For ‘Turtle Joe,’ saving animals is no shell game

Joe Skaleski is a familiar face around Shawano. He is a lifelong resident who has passionately championed many causes, some receiving media attention.

A few examples: Joe was concerned about the practice of dumping snow that contained oil, antifreeze and other pollutants into our waterways. The issue was put on a referendum, and city voters agreed with Joe. So did the Department of Natural Resources, which recognized the city as a “model city” for discontinuing the practice.

Joe was also concerned about public access down to the riverbank by Sturgeon Park. He wanted to ensure it was safe for both young and old to view the annual sturgeon run, fish and walk. He worked with scouts and the park and recreation department to ensure the steps were stable and the walkway was protected from erosion.

Joe also cares deeply about Mother Nature and the preservation of wildlife. Years ago, when the economy was suffering, people “ate off the land” whenever they could. Turtles were a delicacy, and a kettle of soup was both tasty and economical. Joe recalls he and his partner, Bonnie Splitt, sometimes hosted turtle feeds.

“If there were eggs, I harvested them and buried them,” he said. “I wanted to add to the population, not take from it. Once the turtles hatched, I took them down to the river.”

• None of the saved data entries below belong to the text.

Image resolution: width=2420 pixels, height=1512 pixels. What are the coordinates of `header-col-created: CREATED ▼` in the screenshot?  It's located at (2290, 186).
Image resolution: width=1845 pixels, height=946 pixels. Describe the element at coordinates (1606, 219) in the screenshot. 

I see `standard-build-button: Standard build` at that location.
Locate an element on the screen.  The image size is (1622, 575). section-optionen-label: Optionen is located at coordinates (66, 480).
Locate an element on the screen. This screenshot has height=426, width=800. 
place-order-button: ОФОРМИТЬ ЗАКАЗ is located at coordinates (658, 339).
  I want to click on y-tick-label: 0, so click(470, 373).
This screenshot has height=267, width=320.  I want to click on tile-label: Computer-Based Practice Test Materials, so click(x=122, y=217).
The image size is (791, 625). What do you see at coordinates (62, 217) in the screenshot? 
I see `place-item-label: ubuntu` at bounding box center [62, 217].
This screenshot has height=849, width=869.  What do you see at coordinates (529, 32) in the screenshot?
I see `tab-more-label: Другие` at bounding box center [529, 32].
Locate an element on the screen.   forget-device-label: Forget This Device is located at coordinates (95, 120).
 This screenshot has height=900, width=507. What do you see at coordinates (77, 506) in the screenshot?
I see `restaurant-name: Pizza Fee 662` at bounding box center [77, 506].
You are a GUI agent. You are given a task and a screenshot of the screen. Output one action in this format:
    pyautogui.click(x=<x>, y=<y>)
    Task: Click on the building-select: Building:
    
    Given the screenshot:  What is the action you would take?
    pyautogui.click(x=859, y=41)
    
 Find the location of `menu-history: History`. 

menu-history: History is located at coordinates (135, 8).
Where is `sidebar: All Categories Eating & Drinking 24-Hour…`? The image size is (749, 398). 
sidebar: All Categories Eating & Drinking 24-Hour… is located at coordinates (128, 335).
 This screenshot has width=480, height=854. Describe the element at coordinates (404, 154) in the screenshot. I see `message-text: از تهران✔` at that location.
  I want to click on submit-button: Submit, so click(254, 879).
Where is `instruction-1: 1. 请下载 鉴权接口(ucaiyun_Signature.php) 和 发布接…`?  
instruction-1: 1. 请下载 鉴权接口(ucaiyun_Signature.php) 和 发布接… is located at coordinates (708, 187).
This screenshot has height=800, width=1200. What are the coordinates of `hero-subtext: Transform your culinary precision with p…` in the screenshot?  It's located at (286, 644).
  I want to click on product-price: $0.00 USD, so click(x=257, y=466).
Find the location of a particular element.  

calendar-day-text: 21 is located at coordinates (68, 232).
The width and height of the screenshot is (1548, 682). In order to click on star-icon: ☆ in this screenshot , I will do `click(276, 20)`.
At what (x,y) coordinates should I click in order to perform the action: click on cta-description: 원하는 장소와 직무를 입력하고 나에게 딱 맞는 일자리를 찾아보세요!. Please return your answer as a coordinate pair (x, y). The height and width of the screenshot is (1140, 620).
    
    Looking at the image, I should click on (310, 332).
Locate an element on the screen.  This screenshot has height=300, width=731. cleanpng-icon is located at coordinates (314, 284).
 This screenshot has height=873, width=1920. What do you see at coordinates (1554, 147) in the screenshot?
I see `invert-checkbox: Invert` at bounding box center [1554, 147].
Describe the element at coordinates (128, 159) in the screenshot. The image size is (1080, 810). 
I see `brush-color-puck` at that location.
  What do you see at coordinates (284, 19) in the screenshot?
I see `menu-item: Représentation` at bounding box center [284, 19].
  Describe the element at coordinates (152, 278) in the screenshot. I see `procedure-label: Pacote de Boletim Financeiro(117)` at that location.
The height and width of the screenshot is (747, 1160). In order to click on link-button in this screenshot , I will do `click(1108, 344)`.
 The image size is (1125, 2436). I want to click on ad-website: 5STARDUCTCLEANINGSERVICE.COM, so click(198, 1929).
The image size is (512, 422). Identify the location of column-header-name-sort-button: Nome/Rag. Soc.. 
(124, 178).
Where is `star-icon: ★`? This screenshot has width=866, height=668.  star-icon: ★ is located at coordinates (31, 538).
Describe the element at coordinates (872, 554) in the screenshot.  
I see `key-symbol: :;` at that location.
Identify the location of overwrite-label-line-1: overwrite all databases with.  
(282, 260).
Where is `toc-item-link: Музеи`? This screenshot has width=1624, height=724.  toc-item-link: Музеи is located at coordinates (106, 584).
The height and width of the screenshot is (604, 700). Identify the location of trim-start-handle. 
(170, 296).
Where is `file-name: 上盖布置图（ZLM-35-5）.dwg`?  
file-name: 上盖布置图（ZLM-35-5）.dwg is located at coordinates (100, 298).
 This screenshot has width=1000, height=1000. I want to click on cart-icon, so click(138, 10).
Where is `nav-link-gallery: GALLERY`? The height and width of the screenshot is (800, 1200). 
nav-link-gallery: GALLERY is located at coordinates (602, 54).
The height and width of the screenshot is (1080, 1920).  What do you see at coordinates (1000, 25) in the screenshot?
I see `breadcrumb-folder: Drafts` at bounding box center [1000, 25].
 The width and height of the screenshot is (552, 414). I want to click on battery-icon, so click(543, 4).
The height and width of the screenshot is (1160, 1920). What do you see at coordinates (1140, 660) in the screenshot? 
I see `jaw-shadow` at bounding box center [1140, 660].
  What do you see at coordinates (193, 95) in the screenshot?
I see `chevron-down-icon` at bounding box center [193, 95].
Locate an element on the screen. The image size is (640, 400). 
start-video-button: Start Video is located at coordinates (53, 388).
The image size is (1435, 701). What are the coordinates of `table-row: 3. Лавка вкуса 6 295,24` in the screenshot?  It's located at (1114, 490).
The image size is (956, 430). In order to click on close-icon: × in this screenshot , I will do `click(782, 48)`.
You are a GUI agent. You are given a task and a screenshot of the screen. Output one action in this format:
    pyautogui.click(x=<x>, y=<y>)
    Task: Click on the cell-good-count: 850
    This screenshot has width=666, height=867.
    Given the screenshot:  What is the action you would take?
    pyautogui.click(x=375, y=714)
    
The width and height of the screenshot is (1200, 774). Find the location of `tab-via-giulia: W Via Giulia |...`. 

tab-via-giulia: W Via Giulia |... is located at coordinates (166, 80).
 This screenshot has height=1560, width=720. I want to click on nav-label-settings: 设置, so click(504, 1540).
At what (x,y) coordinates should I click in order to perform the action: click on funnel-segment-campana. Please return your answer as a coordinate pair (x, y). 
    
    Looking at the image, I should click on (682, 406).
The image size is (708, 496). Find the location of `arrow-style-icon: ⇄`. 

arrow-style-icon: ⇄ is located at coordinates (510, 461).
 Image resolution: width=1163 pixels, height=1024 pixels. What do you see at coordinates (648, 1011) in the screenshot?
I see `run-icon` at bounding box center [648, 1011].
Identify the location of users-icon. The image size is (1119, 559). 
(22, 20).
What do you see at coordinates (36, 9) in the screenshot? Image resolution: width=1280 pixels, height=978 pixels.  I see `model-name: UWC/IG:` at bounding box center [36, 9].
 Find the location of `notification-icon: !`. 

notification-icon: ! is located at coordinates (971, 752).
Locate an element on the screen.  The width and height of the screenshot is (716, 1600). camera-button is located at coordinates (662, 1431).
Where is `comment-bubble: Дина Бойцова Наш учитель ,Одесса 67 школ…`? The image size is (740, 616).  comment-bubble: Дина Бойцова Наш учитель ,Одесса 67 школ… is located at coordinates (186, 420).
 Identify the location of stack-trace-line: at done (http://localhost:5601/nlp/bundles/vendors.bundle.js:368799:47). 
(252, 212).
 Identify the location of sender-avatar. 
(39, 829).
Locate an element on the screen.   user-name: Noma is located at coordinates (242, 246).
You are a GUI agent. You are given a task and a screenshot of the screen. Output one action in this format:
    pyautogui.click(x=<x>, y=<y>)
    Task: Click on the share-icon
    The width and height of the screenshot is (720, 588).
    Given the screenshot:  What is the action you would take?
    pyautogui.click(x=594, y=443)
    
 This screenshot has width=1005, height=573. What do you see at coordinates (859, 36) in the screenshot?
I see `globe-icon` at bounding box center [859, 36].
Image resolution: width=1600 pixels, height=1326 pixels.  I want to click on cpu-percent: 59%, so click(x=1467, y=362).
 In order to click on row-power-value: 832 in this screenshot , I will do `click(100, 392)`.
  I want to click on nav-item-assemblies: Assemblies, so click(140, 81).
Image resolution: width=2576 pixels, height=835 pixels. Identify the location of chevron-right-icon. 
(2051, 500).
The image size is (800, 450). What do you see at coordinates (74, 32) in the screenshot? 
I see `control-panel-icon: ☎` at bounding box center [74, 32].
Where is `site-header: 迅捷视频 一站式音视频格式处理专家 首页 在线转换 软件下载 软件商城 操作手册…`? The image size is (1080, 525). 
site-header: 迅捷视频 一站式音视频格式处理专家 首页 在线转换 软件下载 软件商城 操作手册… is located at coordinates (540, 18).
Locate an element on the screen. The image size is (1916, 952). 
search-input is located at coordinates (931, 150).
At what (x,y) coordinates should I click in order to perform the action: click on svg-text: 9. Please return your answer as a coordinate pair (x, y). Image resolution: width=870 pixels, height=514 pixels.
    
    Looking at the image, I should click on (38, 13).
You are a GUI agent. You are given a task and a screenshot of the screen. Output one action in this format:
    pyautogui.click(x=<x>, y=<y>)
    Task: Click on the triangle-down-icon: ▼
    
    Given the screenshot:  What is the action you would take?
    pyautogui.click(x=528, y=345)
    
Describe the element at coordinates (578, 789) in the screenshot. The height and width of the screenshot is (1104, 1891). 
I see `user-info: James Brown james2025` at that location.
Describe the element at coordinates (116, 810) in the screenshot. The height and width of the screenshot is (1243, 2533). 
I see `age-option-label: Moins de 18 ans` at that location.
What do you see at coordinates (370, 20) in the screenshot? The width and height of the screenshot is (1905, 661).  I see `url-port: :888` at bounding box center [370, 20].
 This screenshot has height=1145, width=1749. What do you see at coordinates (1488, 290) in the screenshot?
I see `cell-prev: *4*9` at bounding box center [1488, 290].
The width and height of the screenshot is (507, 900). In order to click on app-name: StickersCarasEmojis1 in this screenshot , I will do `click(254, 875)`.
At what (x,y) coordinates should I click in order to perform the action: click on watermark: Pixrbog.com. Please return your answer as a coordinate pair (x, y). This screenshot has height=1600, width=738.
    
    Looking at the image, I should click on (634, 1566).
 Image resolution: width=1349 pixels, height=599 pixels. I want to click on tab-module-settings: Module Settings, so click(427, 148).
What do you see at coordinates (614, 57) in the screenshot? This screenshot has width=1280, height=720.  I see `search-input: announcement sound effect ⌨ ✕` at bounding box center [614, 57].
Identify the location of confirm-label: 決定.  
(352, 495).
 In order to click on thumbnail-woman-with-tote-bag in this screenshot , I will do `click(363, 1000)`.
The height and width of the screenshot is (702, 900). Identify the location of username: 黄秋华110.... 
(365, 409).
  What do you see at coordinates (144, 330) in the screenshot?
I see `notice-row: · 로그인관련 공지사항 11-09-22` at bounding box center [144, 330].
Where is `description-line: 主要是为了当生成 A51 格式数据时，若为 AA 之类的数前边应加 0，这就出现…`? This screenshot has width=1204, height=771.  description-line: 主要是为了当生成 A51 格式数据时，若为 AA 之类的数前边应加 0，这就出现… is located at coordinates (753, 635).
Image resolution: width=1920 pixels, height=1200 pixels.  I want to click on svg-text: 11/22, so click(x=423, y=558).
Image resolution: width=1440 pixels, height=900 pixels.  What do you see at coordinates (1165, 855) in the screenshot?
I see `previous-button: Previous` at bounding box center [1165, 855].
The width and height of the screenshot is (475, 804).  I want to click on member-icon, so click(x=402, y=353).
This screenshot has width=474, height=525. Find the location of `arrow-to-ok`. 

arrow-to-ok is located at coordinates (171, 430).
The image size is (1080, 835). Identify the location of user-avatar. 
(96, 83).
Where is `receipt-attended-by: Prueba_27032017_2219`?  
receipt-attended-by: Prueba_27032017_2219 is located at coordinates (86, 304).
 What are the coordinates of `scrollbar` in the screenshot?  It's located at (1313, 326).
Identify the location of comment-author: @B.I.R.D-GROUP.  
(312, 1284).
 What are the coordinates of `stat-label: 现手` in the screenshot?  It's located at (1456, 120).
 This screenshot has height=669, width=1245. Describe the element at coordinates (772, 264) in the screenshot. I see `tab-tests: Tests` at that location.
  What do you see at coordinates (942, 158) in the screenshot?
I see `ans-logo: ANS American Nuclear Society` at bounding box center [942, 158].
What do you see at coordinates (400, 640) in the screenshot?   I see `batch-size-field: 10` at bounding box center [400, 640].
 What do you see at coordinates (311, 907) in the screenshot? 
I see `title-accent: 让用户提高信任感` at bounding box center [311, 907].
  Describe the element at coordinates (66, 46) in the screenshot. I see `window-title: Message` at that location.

Since that time, Joe has continued to gather turtle eggs and bury them.

“Sometimes predators will invade a nest and eat the eggs,” he said.

He estimates he has hatched thousands of eggs and has taken the baby turtles to their natural habitat.

“Most turtles lay their eggs in June and July,” Joe said. “That is why you see more turtles crossing the roads right now. They are moving about and getting ready to lay their eggs.”

Unfortunately, turtles don’t always make it across the busy roads. I read a social media post from a young mother. She had her 10-year-old son with her when they saw a turtle crossing the road. She pulled her truck to the side of the road. She was going to help the turtle, but a vehicle came along and swerved intentionally hitting the turtle.

She commented that her son was devastated and asked why anyone would do that. Joe commented, “I can’t understand what’s wrong with some people.”

Joe showed me a turtle he recently saved. The painted turtle had a cracked shell.

“It was bleeding. Part of the shell was nearly broken off; it was barely hanging on.” Joe said. “I cleaned the area and cut out a piece of nylon mesh. While Bonnie held the mesh in place, I lined up the shell to be sure it was in the right place. Then I spread some Loctite super glue over the mesh to secure it. I filled in a few spots with another adhesive. The turtle will be fine.”

What a wonderful act of human kindness. I was amazed at the masterful job Joe did. In a week or so, Joe will take the turtle to a private pond and release it.

He told me it was not the first shell he has repaired. People know about his concern for turtles, and they seek him out if they find an injured one.

Joe said there have been a few they were hurt too severely to be saved. He said if the turtles are brought to him during the time they have eggs, he removes them from the deceased turtle to give the little ones a chance at life.

Joe chuckled when he told me the following, “One day I got a call from a lady who said there was a snapping turtle on her lawn. I told her I was heading to a funeral, and I couldn’t get over there until noon. When I got home from the funeral, I received a second call — this time from a guy a few doors down. He said, ‘The turtle is at my place now.’

“I went over there, and I could see something white taped on the turtle’s back. I couldn’t imagine what it was.”

Joe handed me the piece of white paper that said, “Turtle Joe is picking me up at noon today. Call him and let him know where I am at.” Joe’s phone number was on the paper.

Joe invites families with young children to his house to witness the hatching of the eggs.

“Once the kids watch the birth of the turtles, they never forget it,” he said. “Kids like watching the turtles dig themselves out of the dirt. Hundreds of them poke their heads and then their whole bodies through the dirt and scurry about. It is quite a sight to see. Kids love it; adults do, too.”

Watch for an announcement about a television segment featuring Turtle Joe coming soon.

Question: How many species of turtles reside in Wisconsin, and what is the most abundant species?

Clothesline Conversation Answer: There are 11 species of turtles in Wisconsin. The most abundant species is the painted turtle.

Lorna Marquardt is a former Shawano mayor.